Химиотерапию следует продолжать в течение минимум одного года. Во многих случаях этого достаточно. Если действие медленно или поражения обширны, разумно продолжать лечение до 18 месяцев, а иногда и больше.

Место лечения. Желательно, если это только возможно, не разлучать ребенка с матерью. Поэтому гораздо лучше лечить его на дому. Иногда матери трудно убедить ребенка принимать химиопрепараты регулярно. В этом случае полезно госпитализировать его на 1—2 недели, чтобы приучить принимать препараты. Если мать является источником инфекции и больна сама, мать и ребенок должны быть госпитализированы вместе.

Постельный режим. При плохом самочувствии ребенка и лихорадке его следует держать в кровати до снижения температуры и клинического улучшения. Как только состояние его явно улучшится, ему можно позволить встать. Ребенка, который не чувствует себя больным, никогда не надо укладывать в кровать. Если химиотерапия эффективна, постельный режим для излечения заболевания не является необходимостью.

Действие химиотерапии. В период первичного туберкулеза у ребенка, вероятно, имеет место значительный казеоз в лимфатических узлах и химиотерапия обычно не оказывает явного действия, лимфатические узлы уменьшаются медленно в течение нескольких месяцев. Если легочный компонент в виде нежной, неясной тени и она локализована, действие может быть более быстрым. Конечно, вряд ли может быть прогрессирование заболевания в легком в период применения химиотерапии, хотя на «эпитуберкулез», который в основном «механического» происхождения, действие химиотерапии не распространяется и свежие участки левого могут вовлекаться в процесс. Основной целью химиотерапии является защита ребенка от туберкулезных осложнений первичных поражений.
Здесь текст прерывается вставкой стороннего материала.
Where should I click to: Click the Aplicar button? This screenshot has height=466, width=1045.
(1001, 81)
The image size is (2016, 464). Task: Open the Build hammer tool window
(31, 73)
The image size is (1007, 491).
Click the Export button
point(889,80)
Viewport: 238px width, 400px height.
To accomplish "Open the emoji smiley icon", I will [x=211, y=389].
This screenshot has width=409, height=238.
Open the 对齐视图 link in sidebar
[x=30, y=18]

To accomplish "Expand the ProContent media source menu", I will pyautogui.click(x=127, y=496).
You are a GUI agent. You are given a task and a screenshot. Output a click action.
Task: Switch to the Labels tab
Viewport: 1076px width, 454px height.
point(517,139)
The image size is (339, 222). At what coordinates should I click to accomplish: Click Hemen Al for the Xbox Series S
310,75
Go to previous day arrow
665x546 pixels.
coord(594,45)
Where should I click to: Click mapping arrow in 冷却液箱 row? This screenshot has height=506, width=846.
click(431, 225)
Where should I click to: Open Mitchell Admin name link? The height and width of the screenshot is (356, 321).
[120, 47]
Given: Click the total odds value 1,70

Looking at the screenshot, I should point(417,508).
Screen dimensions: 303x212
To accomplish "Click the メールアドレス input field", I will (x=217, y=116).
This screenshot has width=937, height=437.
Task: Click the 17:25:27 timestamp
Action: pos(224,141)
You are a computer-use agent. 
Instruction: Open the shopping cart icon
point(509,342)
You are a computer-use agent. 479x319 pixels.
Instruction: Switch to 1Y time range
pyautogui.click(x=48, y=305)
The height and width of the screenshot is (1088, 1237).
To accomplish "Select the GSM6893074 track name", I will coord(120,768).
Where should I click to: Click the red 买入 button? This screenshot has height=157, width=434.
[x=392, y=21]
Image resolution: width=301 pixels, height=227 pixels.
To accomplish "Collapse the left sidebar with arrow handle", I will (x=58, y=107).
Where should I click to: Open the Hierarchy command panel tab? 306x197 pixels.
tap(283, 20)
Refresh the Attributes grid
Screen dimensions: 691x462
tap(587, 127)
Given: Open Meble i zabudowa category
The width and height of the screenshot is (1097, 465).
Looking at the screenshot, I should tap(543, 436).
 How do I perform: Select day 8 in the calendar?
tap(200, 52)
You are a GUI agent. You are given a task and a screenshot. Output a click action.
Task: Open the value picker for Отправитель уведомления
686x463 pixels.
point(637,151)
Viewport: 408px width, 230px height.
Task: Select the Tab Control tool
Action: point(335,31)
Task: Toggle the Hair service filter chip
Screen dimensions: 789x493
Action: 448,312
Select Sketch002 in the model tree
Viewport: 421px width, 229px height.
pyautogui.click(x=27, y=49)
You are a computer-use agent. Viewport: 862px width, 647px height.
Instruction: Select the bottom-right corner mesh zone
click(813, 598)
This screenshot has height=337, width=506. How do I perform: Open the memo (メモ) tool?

Рецидивы. Если назначается правильная химиотерапия и продолжается 12—18 месяцев, дальнейшие рецидивы или осложнения туберкулеза обычно неизвестны.

Применение кортикостероидов. В общем на нас не производит впечатления применение кортикостероидов в лечении первичного комплекса. На железистый компонент они обычно не действуют, вероятно, потому, что уже возник казеоз. Другие авторы считают так же [11]. Nemir и сотр. [16] сообщили о значительных преимуществах лечения кортикостероидами в контролируемом исследовании, но не указали ясно, была ли разница между больными с сегментарными поражениями и без них. По аналогии с послепервичным туберкулезом легких большой легочный компонент, несомненно, рассосется быстрее, но пока ребенок остается больным, мало что можно этим достигнуть.

Кортикостероиды, вероятно, применимы при лечении бронхиальных осложнений.